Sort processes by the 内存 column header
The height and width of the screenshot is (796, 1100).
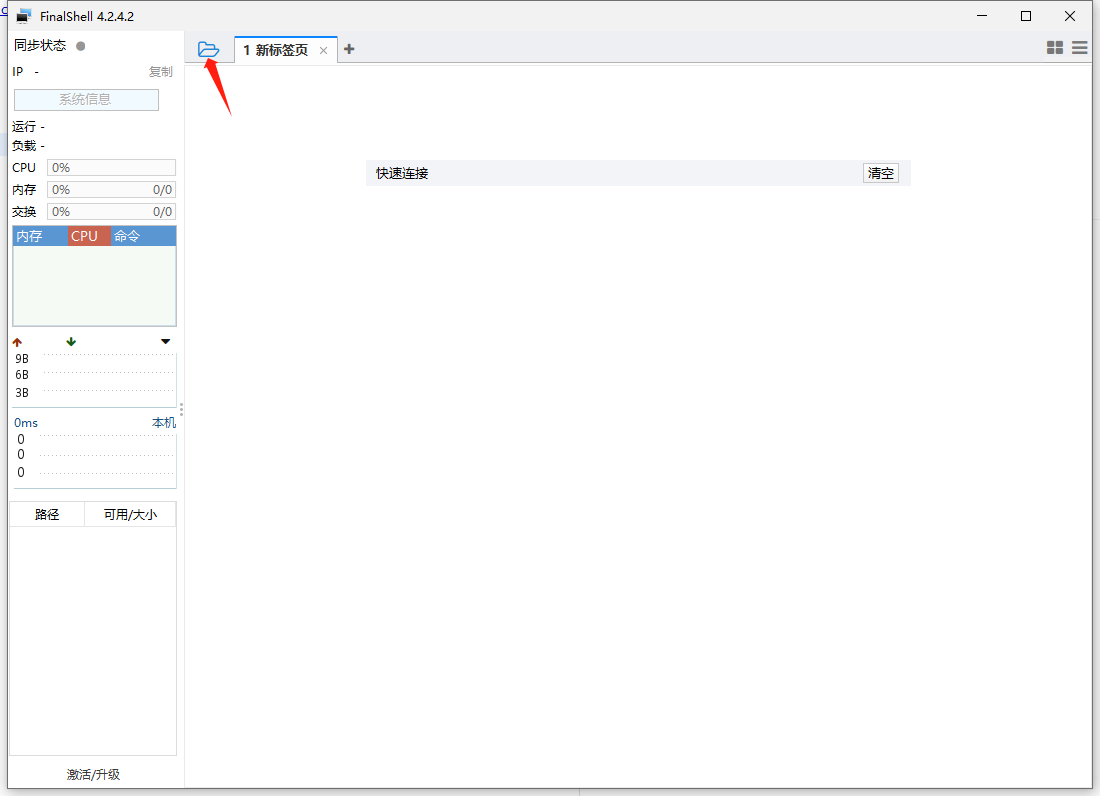click(x=30, y=236)
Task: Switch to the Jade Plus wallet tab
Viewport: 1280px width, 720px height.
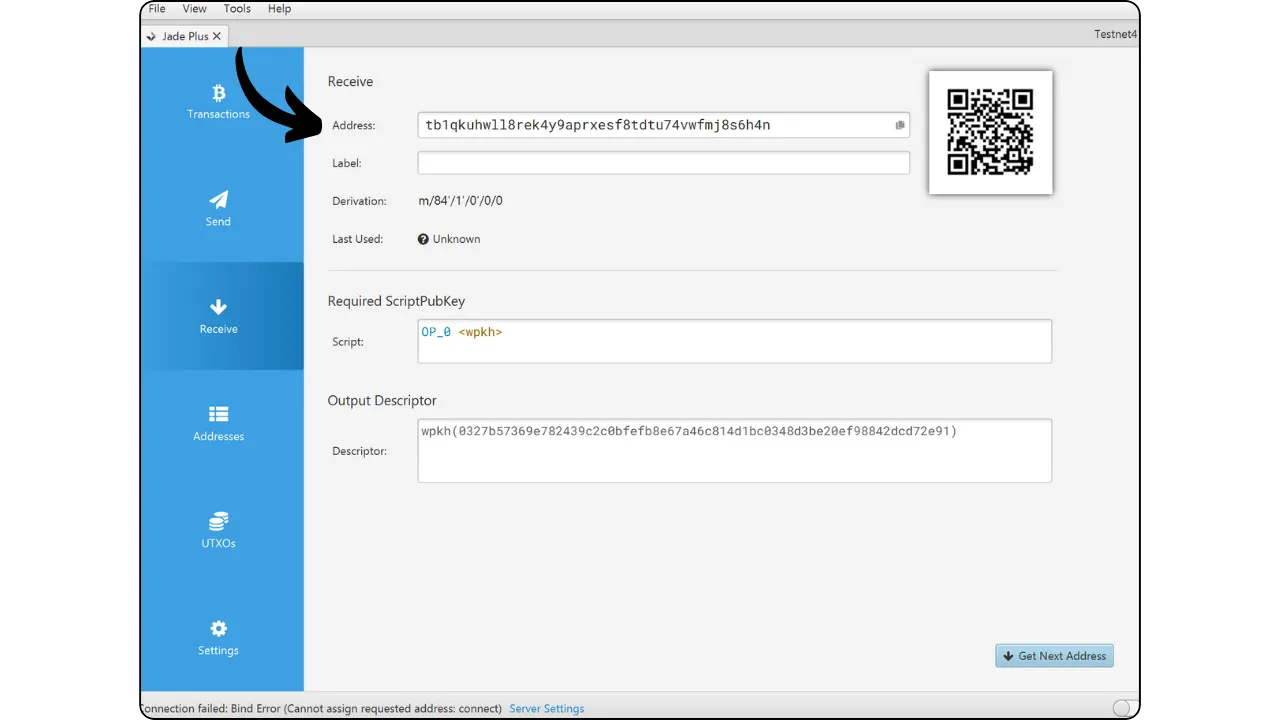Action: (184, 36)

—————

Te volgen instructies = Herhaal woord voor woord de gegevens hierboven, te beginnen bij de regel die "Task: Switch to the Jade Plus wallet tab" bevat en doorlopend tot en met het einde van de gegevens. Neem de afbeeldingen niet op in uw antwoord.

Uitgewerkte oefening =
Task: Switch to the Jade Plus wallet tab
Viewport: 1280px width, 720px height.
Action: (184, 36)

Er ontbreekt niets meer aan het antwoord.